When someone recognises that animals are like us in every relevant way and that we have no justifiable need to harm them, becoming vegan is quite simply taking a decision to live life in line with that understanding.
Veganism is simply the decision to stop harming, hurting and killing them. It’s a decision to stop wearing them, to stop using chemicals and toiletries that are tested on them or that use parts of their deceased bodies as ingredients. It’s a decision to stop being ‘entertained’ by them, to stop taking their milk, their eggs, to stop eating their corpses. It’s a decision to stop doing all the unnecessary and inherently violent things we do to them just because we can. We have a wealth of alternatives.
That’s all it is. What our species does to those who are defenceless and vulnerable is unjust; simply unfair. Veganism is a decision that we take, on an individual basis, that we don’t want to be part of that any more and we stop.
So now that I’ve got that off my chest, if you know me, and if you ever have cause to refer to the fact that I’m vegan, please don’t shrug and roll your eyes like I’m some weirdo with crazy ideas.

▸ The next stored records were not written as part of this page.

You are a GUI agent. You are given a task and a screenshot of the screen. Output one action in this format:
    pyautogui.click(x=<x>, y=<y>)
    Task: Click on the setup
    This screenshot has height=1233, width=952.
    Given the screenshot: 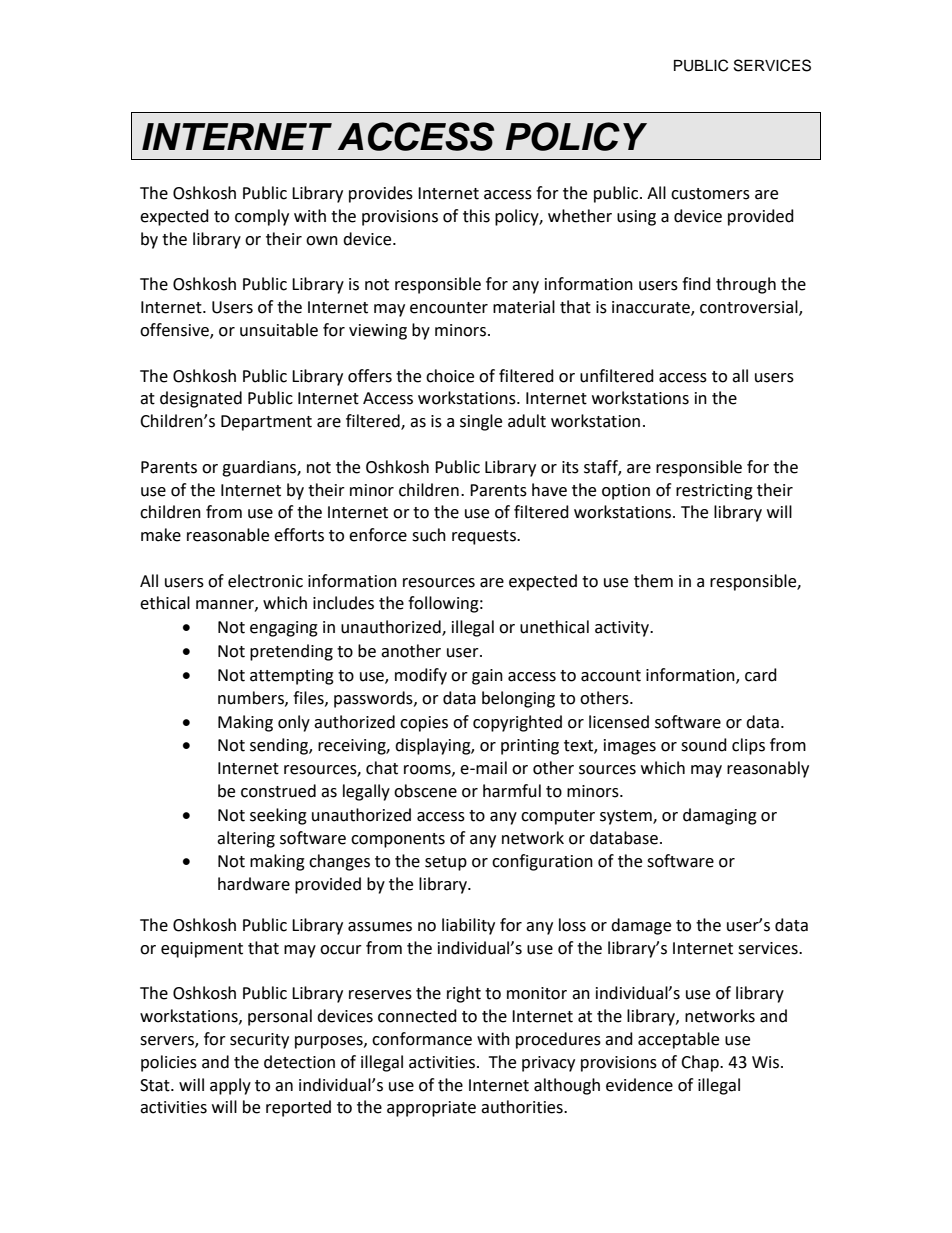 What is the action you would take?
    pyautogui.click(x=446, y=863)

I’m vegan. I decided to stop harming innocent individuals who are like us in every way but species, that’s all. I really don’t find that funny or worthy of mockery.
And if you’d like to hear more, please let me tell you more. I could talk about it for hours, can recommend reading materials if you’d rather not talk and I can say with the utmost sincerity that this decision to stop hurting others was the best one I ever made. I wish with all my heart that you would understand. I wish with all my heart that you would make that same decision.